One of the novels we read in high school as Maria Chapdelaine.*  My memory of the novel is pretty slim, but one chapter in particular stood out to me, a chapter that described an entire summer.  Actually, truth be told, I don’t remember much about the chapter either, but the sentiment expressed within has stayed with me ever since.  It all revolves around the family members saying to each other “I sure hope it’s going to be a usual summer!”

Except the question that arises as the summer proceeds is,  what constitutes a “normal/usual/average” summer?

Maria, as the chapter progresses, muses at how the family takes whatever end up being the ‘best’ moments of a summer and turns that into what they expect summer should be.  If one year, there is little rain and the crops do well, that’s “normal.”  On another year, there are few mosquitoes, and that’s now “normal.”  Still a third year produces no illness or injuries, just as it “should be”.  A fourth finds new friends, and everyone “knows” you find new friends in summer.  Remember that time a decade ago when we had those gorgeous clear nights full of stars?  That’s what a “real summer” is.  And so on, until this idealized perfect yet seemingly ordinary (because it’s what’s supposed to be average/normal) summer is what gets locked into the mind.

It’s funny, now, thinking back that of all the things that happened in the novel and all the things that the novel was about, this is what stuck with me.

But it’s a great thing to be stuck with.

So much of our reactions, or reactivity, or upset, or frustrations, or cursings, are born out of things deviating from “the norm.”   When things are not going the way they “should” be.  When they don’t meet our view of a proper object/person/event/sequence/occurrence/happening/trip/season/weather…

Except the question can arise, where did we get this view?  And did we construct it accurately?

What I get from this remembered passage is that we and our views can easily be seduced by some ideal assemblage of parts, constructed over time, pulling from different sources and, of course, filtered by our existing  views.  Leading us along and, in the end, to having some rather unusual ideas about what’s supposedly so around us.

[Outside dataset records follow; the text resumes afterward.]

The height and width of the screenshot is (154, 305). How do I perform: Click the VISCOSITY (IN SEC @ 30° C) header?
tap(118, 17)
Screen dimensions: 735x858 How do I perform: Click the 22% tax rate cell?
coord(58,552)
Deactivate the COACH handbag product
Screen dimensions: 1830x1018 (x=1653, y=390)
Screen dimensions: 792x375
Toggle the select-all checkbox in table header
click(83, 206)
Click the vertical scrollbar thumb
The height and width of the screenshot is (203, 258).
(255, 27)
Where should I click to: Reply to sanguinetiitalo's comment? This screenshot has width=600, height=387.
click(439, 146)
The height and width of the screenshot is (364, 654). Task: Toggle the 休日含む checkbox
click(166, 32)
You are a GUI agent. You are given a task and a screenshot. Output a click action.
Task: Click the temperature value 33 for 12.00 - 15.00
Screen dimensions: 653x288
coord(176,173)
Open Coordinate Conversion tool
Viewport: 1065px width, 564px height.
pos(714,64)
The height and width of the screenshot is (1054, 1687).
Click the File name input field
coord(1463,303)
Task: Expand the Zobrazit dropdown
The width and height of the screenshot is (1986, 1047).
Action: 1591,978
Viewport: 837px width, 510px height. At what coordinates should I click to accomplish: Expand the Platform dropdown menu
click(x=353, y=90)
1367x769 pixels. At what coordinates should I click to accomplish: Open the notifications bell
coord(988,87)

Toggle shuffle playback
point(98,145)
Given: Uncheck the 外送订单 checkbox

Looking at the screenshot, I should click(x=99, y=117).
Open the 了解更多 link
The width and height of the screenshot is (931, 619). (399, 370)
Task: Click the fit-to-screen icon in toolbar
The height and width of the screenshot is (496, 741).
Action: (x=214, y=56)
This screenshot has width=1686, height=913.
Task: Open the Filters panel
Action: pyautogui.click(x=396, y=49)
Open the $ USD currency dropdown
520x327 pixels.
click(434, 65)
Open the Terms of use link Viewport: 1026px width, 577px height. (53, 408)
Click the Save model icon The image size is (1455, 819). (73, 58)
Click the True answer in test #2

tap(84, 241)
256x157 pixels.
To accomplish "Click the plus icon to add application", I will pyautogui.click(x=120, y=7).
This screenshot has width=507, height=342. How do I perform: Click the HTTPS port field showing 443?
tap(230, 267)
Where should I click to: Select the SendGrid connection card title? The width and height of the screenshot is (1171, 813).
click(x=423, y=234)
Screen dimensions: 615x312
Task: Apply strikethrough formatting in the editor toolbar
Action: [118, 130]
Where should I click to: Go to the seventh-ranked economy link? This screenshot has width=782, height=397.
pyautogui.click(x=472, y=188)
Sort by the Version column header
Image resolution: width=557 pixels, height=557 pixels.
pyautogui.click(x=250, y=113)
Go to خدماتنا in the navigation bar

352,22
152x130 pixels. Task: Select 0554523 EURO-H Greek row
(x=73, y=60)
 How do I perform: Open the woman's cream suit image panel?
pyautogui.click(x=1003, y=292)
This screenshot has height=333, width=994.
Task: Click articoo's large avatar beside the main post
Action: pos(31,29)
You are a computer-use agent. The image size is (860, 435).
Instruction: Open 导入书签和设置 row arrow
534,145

That’s not to say we may not want it to be another way – that’s a whole other conversation.  But when we get attached to this constructed ideal, which ultimately contains a lot of fantasy, we can get hooked when things don’t measure up.  We get pulled out of the moment and we’re apt to fall into the dumpster of resentment, railing against what’s actually so and robbing us of experiencing the moment (and the joy that might be found) while quite possibly thwarting us from getting what we truly want.

Just as Maria’s family, at the end of the chapter and at the end of that summer, proclaimed exasperatedly, “If only it had been a normal summer!”

 

* Any of my classmates remember reading this??